Aserbaidschan: Wie die EU einen Autokraten unterstützt

Flagge von Aserbaidschan weht im Wind

In Aserbaidschan wird heute der Autokrat Ilham Aliyev wiedergewählt. Er stützt seine Macht auf Gasexporte nach Europa, schreibt Anselm Schindler.

Ilham Aliyev regiert Aserbaidschan seit 20 Jahren mit harter Hand. Das es noch mehr werden ist bereits klar, bevor die Stimmzettel der Präsidentschaftswahl vollständig ausgezählt sind. Umfragen sahen Aliyev bei mehr als 90 Prozent. Wenig verwunderlich, da die anderen Kandidaten Staffage sind – sie rufen ebenfalls zur Wahl Aliyevs auf. Echte Oppositionelle werden unterdrückt. Demokratie-Rankings, wie das der Uni Würzburg, ordnen das Land hinter Ländern wie der Türkei oder dem Iran ein.

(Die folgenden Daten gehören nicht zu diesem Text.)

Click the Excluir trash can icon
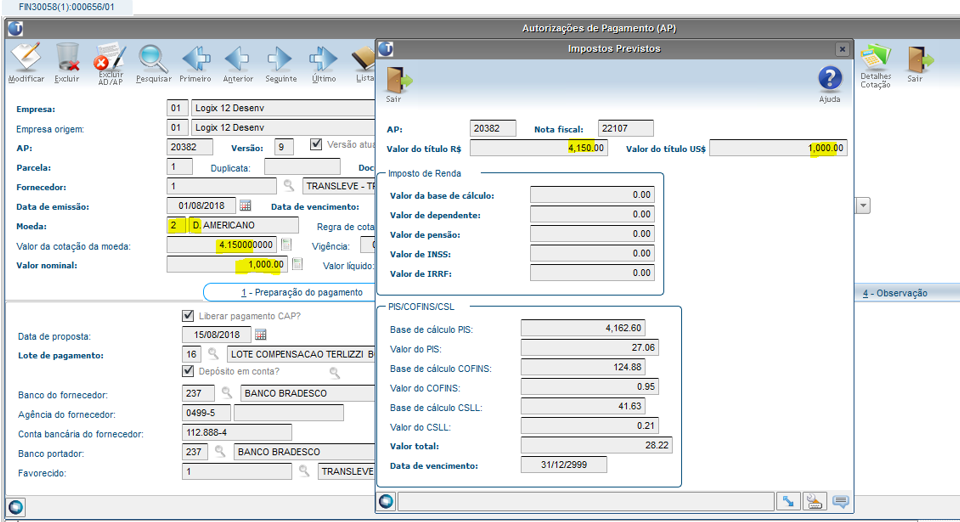The height and width of the screenshot is (522, 960). tap(67, 58)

EU hält sich mit Kritik zurück

Die EU bemängelt zwar die Umstände der heutigen Wahl, arbeitet aber sonst eng mit dem Regime zusammen. Menschenrechtler:innen wie Ilias Uyar kritisieren diese Zusammenarbeit. Uyar ist Rechtsanwalt, Armenier und lebt in Köln. „Die EU hat mit dem Gas-Deal nicht nur einen Diktator und seine Kleptokratie gestützt, sondern auch seine Vernichtungsphantasien“, sagt Uyar gegenüber mosaik. Damit liefert er eine Antwort auf die Frage, warum die EU sich mit Kritik an der Regierung in Baku, der Hauptstadt Aserbaidschans, gerne zurückhält: Gas. Kurz nach der Eskalation des Ukraine-Krieges unterzeichnete die Chefin der EU-Kommission, Ursula von der Leyen, eine Absichtserklärung: Die Gas-Exporte an die EU sollen von bislang jährlich rund zehn auf 20 Milliarden Kubikmeter steigen – bis 2027. Ein ambitioniertes Ziel.

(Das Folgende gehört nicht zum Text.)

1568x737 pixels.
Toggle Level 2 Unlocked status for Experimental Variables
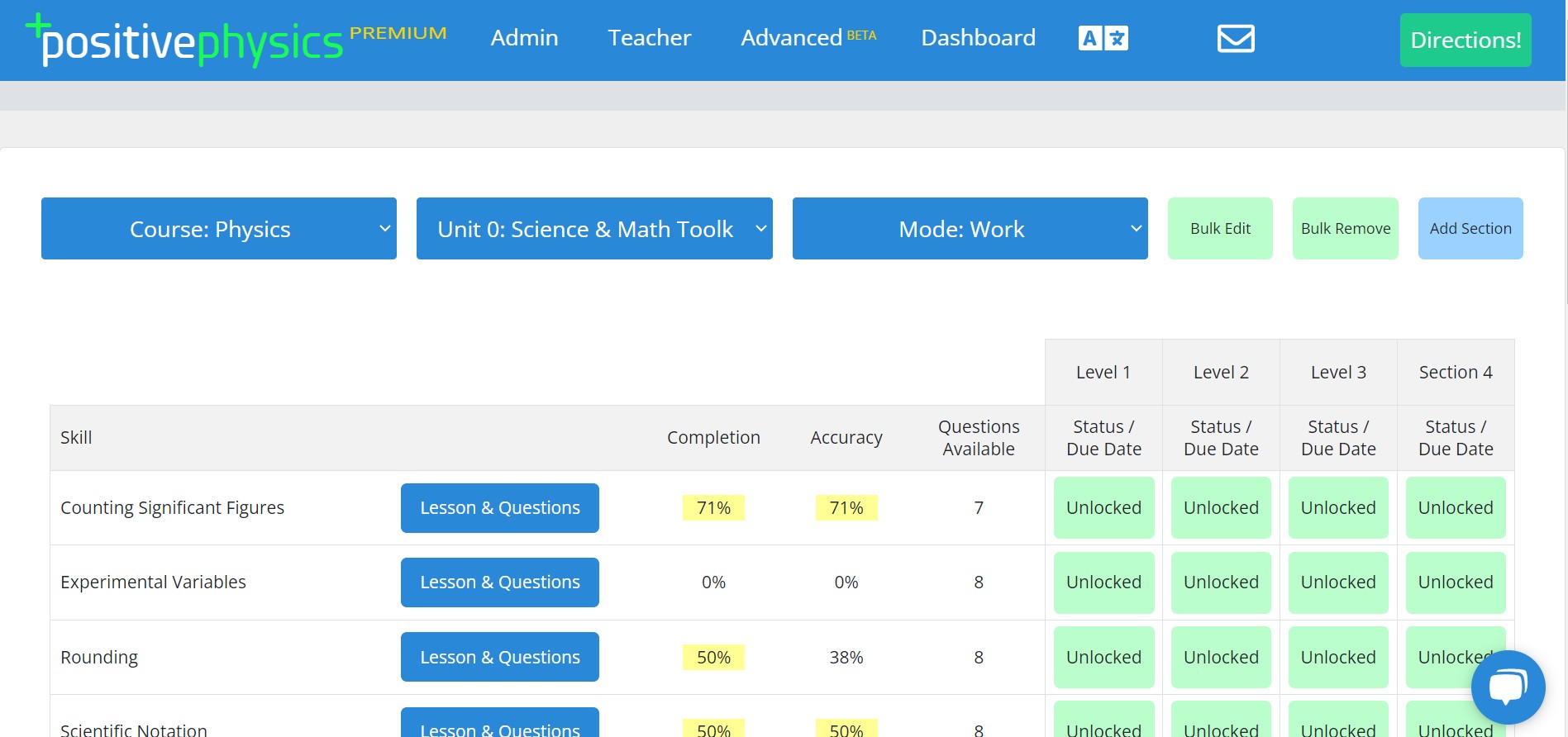1221,582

Die „Vernichtungsphantasien“, von denen Uyar spricht, zeigen sich derweil in der Vertreibung von rund 120.000 Armenier:innen aus der ehemals armenischen Republik Arzach, die im vergangenen Jahr von Aserbaidschan besetzt wurde. Das Vorgehen in Arzach wird häufig als ethnische Säuberung eingeordnet. Der Deal und die Vertreibung hängen zusammen. Ohne die Einnahmen aus dem Öl- und Gassektor wäre Aserbaidschan nicht die Regionalmacht, zu der sie in den letzten Jahren aufgestiegen ist. Erdgas- und Öl sichern Aliyevs Herrschaft, rund 80 Prozent der Exporteinnahmen Aserbaidschans kommen vom Verkauf fossiler Energieträger. Mit dem neuen EU-Deal werden diese Einnahmen weiter steigen. 

Die Rolle Wiens

Das Gas von den Bohrinseln an der Küste Bakus in die EU zu transportieren kostet viel Geld und erfordert Absprachen zwischen Regierungen und Konzernen. An dieser Stelle kommt Wien ins Spiel: Hier findet auch diesen März wieder die European Gas Conference statt, bei der es um fossile Deals und die Finanzierung der dazugehörigen Infrastruktur geht. Es dringt nicht viel nach außen von der Konferenz. Noch ist nicht einmal klar, in welchem Nobelhotel sie dieses Jahr stattfinden wird. Wahrscheinlich aber ist, dass es auch um die Rolle der Aliyev-Autokratie für die Energieversorgung in Europa gehen wird. Darauf deutet auch hin, dass auf der Konferenz ein Vertreter des türkischen Außenministeriums sprechen wird – Caner Can. Die Türkei nimmt bezüglich des Transports des Gases aus Aserbaidschan nach Europa eine Schlüsselrolle ein. Die Transanatolische Pipeline (TANAP) ist eine der wichtigsten Energierouten in der Region. Beim Ausbau des Gas-Netzes dürfte auch die Nähe der aserbaidschanischen Küste zu Turkmenistan eine Rolle spielen. Turkmenistan ist das Land mit dem viertgrößten Erdgasvorkommen weltweit. 

So lange fossile Energieträger im Fokus der EU-Politik stehen, wird es wohl keine Gerechtigkeit für die aus Arzach vertriebenen Armenier:innen geben, für die Ilias Uyar die „Rückkehrmöglichkeit in ihre Heimat unter internationalem Schutz“ fordert. Von Klimagerechtigkeit ganz zu schweigen.